DOCUMENT EXCERPT
++++++++++
The Path – October 1888

THE BHAGAVAD GITA: XI — William Brehon

CHAPTER FOURTH.

In the third chapter Krishna approached the subject of Yoga — or Union with the Supreme and the method of attainment —, and now in the fourth openly speaks of it. He had told Arjuna that passion is greater than either heart or mind, having power to overthrow them, and advised Arjuna to strengthen his hold on his real self, for by means of that only could he hope to overcome passion.

In the opening of this chapter we come across something of importance — the doctrine that in the early part of a new creation, called Manwantara in Sanskrit, a great Being descends among men and imparts certain ideas and aspirations which reverberate all through the succeeding ages until the day when the general dissolution — the night of Brahma — comes on. He says:

"This deathless Yoga, this deep union,
I taught Vivaswata, the Lord of Light;
Vivaswata to Manu gave it; he
To Ikshwaku; so passed it down the line
Of all my Royal Rishis. Then, with years,
The truth grew dim and perished, noble Prince!
Now once again to thee it is declared —
This ancient lore, this mystery supreme —
Seeing I find thee votary and friend."

Exoteric authorities agree that Vivaswata is a name for the sun; that after him came Manu, and his son was Ikshwaku. The latter founded the line of Solar Kings, who in early times in India were men of supreme knowledge. They were adepts every one, and ruled the land as only adepts could, for the darker ages had not come on, and such great Beings could naturally live among men. Every one respected them, and there was no rebellion even in thought, since there could be no occasion for complaint. Although "Vivaswata" as a name for the sun reveals nothing to our western ears, there is a great truth hidden behind it, just as today there is as great a mystery behind our solar orb. He was the Being appointed to help and guide the race at its beginning. He had himself, ages before, gone through incarnation during other creations, and had mounted step-by-step up the long ladder of evolution, until by natural right he had become as a god. The same process is going on today, preparing some Being for similar work in ages to come. And it has gone on in the limitless past also; and always the Supreme Spirit as Krishna teaches the Being, so that he may implant those ideas necessary for our salvation.

After the race has grown sufficiently, the Being called "The Sun" leaves the spiritual succession to Manu — whether we know him by that name or another —, who carries on the work until men have arrived at the point where they furnish out of the great mass some one of their own number who is capable of founding a line of Kingly Priest Rulers; then Manu retires, leaving the succession in the hands of the Royal Sage, who transmits it to his successors. This succession lasts until the age no longer will permit, and then all things grow confused spiritually, material progress increases, and the dark age, fully come, ushers in the time before dissolution. Such is the present time.
++++++++++
COLLECTED MATERIAL

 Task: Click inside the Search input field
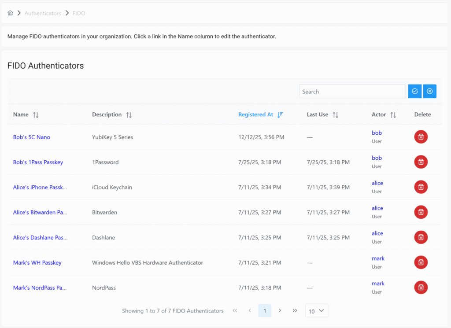352,91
++++++++++
YOUR TASK
Extend the Bhagavad Gita commentary above, picking up right after its final sentence. The listing has no connection to the Bhagavad Gita commentary.

IN RESPONSE
Up to the period marked by the first earthly King called Ikshwaku, the Ruler was a spiritual Being whom all men knew to be such, for his power, glory, benevolence, and wisdom were evident. He lived an immense number of years, and taught men not only Yoga but also arts and sciences. The ideas implanted then, having been set in motion by one who knew all the laws, remain as inherent ideas to this day. Thus it is seen that there is no foundation for the pride of ideas felt by so many of us. They are not original. We never would have evolved them ourselves, unaided, and had it not been for the great wisdom of these planetary spirits in the beginning of things, we would be hopelessly drifting now.

The fables in every nation and race about great personages, heroes, magicians, gods, who dwelt among them in the beginning, living long lives, are due to the causes I have outlined. And in spite of all the sneers and labored efforts of scientific scoffers to show that there is no soul, and perhaps no hereafter, the innate belief in the supreme, in heaven, hell, magic, and what not, will remain. They are preserved by the uneducated masses, who, having no scholastic theories to divert their minds, keep up what is left of the succession of ideas.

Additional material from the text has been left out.